October 17: Mobile push notifications failed for 70 minutes due to a bad configuration change to cloud resources. This hit both github.com and GitHub Enterprise Cloud globally. The team is reviewing cloud resource management procedures.
October 20: Codespaces degraded for 2+ hours when a third-party dependency for building devcontainer images went down. Creation errors hit 71% at peak; resume operations averaged 23.4% failures. GitHub is working to remove this dependency from the critical path.

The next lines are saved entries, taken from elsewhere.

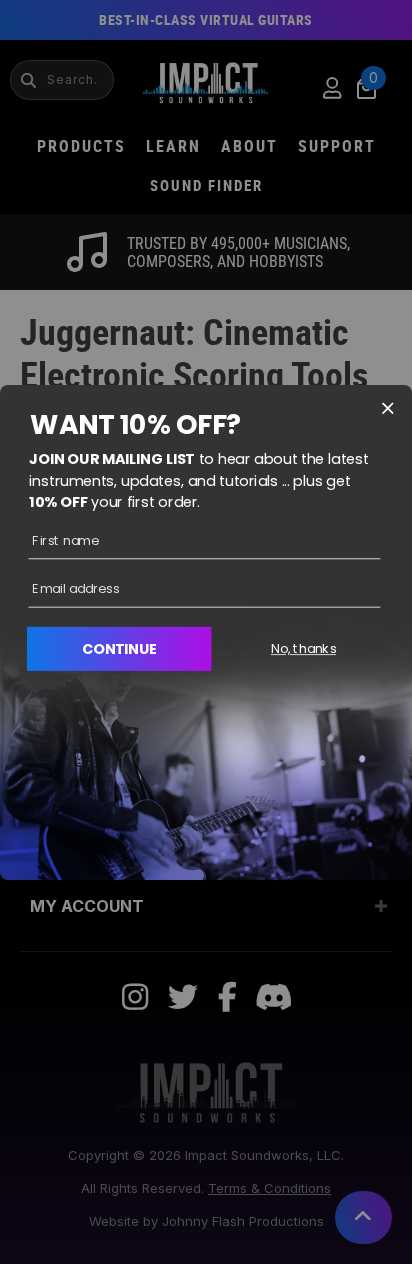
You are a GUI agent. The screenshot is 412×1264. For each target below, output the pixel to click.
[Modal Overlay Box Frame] (206, 631)
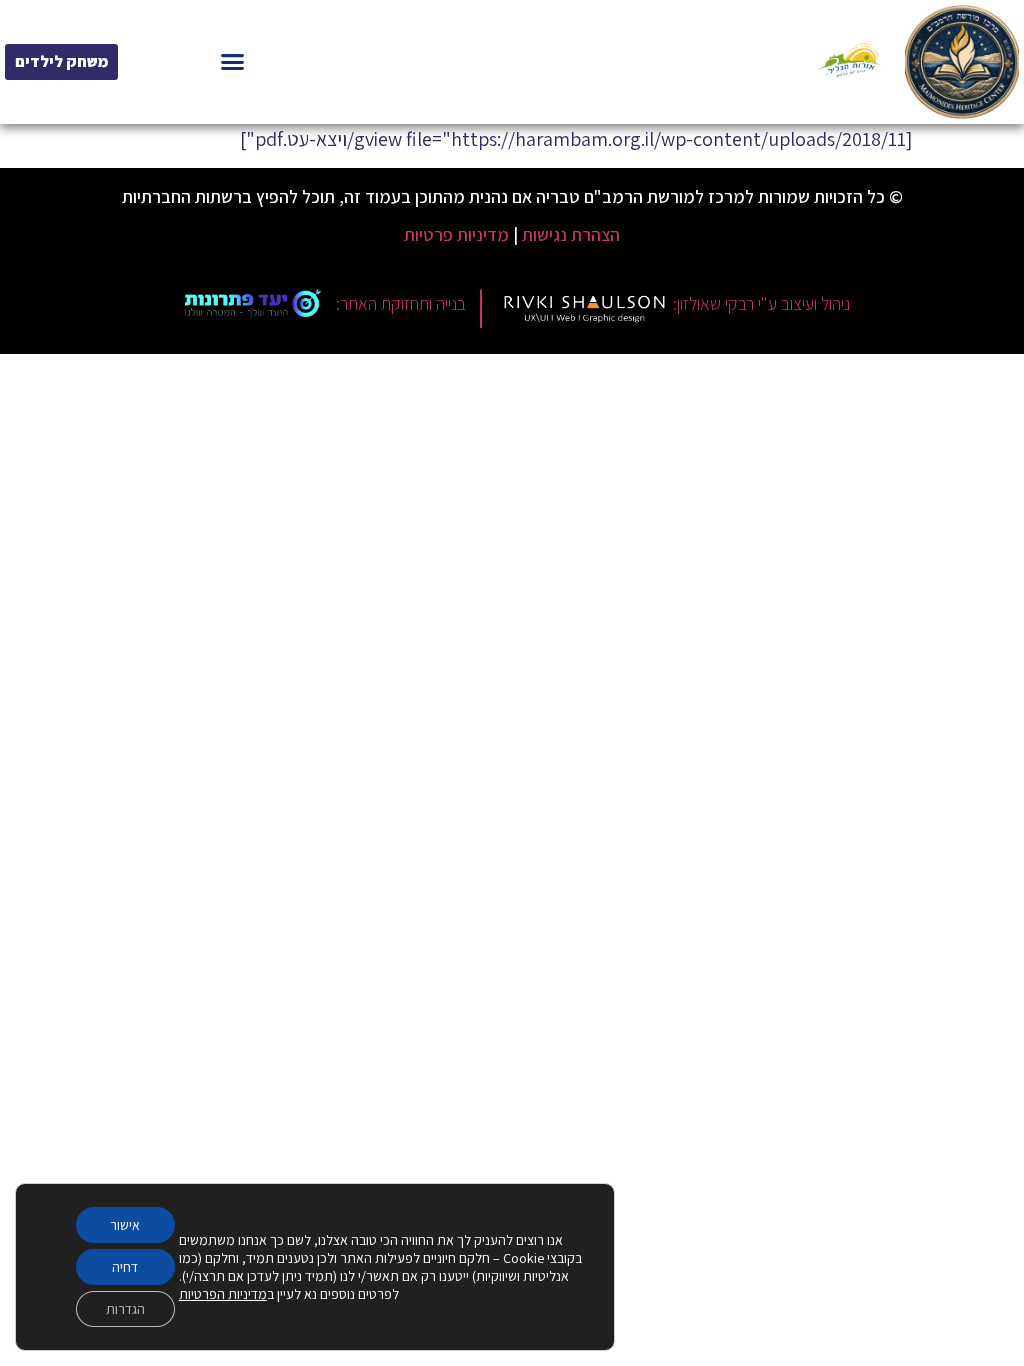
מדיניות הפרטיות (223, 1294)
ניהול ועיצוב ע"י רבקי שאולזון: (761, 303)
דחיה (125, 1267)
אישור (125, 1225)
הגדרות (125, 1309)
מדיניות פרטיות (456, 234)
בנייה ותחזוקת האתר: (401, 303)
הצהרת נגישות (571, 234)
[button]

October 29: The worst incident—a third-party provider outage cascaded across multiple services for nearly 7 hours. Codespaces hit 90% error rates (100% at peak). GitHub Actions large runners saw 10% of jobs fail or delay beyond 5 minutes. Enterprise Importer migrations failed. Copilot Metrics API downloads were unavailable (~100 failed requests). GitHub is now prioritizing reducing critical dependencies on external providers and implementing graceful degradation.
Should You Care?
If you rely on Codespaces for development, Actions for CI/CD, or GitHub Enterprise services, October was rough. The October 29 incident was particularly painful—a 7-hour outage with 90%+ error rates on Codespaces is not a minor blip.
The pattern is clear: GitHub's biggest vulnerabilities are external dependencies and configuration management. If you're building on top of GitHub services (like using Copilot for code review or relying on Actions for deployment), you should have fallback strategies for extended outages.
The good news: GitHub is being transparent about root causes and committing to architectural changes—removing critical external dependencies and improving monitoring. That's the right move. Watch their status page for real-time updates and post-incident recaps.